** MATERIAL FOR THIS TASK follows **
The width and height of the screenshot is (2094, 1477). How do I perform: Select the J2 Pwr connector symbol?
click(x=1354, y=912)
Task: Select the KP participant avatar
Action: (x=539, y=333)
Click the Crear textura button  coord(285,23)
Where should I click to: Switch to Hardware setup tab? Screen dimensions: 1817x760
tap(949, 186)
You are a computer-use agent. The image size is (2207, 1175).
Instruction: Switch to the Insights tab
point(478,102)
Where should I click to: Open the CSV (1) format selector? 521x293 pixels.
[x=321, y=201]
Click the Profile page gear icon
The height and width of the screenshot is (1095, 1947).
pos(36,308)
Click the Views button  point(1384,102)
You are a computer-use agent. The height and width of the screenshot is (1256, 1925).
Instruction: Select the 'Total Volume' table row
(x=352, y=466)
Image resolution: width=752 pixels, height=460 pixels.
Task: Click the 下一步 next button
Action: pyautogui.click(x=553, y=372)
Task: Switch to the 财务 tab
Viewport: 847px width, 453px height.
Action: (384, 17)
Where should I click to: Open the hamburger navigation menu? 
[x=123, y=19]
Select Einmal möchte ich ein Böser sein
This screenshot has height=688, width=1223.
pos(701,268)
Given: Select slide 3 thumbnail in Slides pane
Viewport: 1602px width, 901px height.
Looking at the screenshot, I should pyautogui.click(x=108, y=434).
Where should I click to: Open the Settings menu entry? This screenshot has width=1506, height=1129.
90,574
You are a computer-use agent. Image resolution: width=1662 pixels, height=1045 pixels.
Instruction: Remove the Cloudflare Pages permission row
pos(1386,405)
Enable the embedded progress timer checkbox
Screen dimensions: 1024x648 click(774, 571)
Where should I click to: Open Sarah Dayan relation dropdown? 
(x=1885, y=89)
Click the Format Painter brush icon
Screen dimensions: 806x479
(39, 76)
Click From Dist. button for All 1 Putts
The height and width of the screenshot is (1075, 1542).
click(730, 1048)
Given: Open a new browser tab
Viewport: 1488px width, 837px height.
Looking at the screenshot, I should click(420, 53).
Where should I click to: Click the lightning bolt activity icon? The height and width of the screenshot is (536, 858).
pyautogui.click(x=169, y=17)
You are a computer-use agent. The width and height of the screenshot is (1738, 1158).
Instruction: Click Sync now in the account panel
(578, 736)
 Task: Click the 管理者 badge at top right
** End of MATERIAL FOR THIS TASK **
WHAT IS EXPECTED -
Print the material once more, exactly.

RESPONSE -
The width and height of the screenshot is (2094, 1477). How do I perform: Select the J2 Pwr connector symbol?
click(x=1354, y=912)
Task: Select the KP participant avatar
Action: (x=539, y=333)
Click the Crear textura button  coord(285,23)
Where should I click to: Switch to Hardware setup tab? Screen dimensions: 1817x760
tap(949, 186)
You are a computer-use agent. The image size is (2207, 1175).
Instruction: Switch to the Insights tab
point(478,102)
Where should I click to: Open the CSV (1) format selector? 521x293 pixels.
[x=321, y=201]
Click the Profile page gear icon
The height and width of the screenshot is (1095, 1947).
pos(36,308)
Click the Views button  point(1384,102)
You are a computer-use agent. The height and width of the screenshot is (1256, 1925).
Instruction: Select the 'Total Volume' table row
(x=352, y=466)
Image resolution: width=752 pixels, height=460 pixels.
Task: Click the 下一步 next button
Action: pyautogui.click(x=553, y=372)
Task: Switch to the 财务 tab
Viewport: 847px width, 453px height.
Action: (384, 17)
Where should I click to: Open the hamburger navigation menu? 
[x=123, y=19]
Select Einmal möchte ich ein Böser sein
This screenshot has height=688, width=1223.
pos(701,268)
Given: Select slide 3 thumbnail in Slides pane
Viewport: 1602px width, 901px height.
Looking at the screenshot, I should pyautogui.click(x=108, y=434).
Where should I click to: Open the Settings menu entry? This screenshot has width=1506, height=1129.
90,574
You are a computer-use agent. Image resolution: width=1662 pixels, height=1045 pixels.
Instruction: Remove the Cloudflare Pages permission row
pos(1386,405)
Enable the embedded progress timer checkbox
Screen dimensions: 1024x648 click(774, 571)
Where should I click to: Open Sarah Dayan relation dropdown? 
(x=1885, y=89)
Click the Format Painter brush icon
Screen dimensions: 806x479
(39, 76)
Click From Dist. button for All 1 Putts
The height and width of the screenshot is (1075, 1542).
click(730, 1048)
Given: Open a new browser tab
Viewport: 1488px width, 837px height.
Looking at the screenshot, I should click(420, 53).
Where should I click to: Click the lightning bolt activity icon? The height and width of the screenshot is (536, 858).
pyautogui.click(x=169, y=17)
You are a computer-use agent. The width and height of the screenshot is (1738, 1158).
Instruction: Click Sync now in the account panel
(578, 736)
 Task: Click the 管理者 badge at top right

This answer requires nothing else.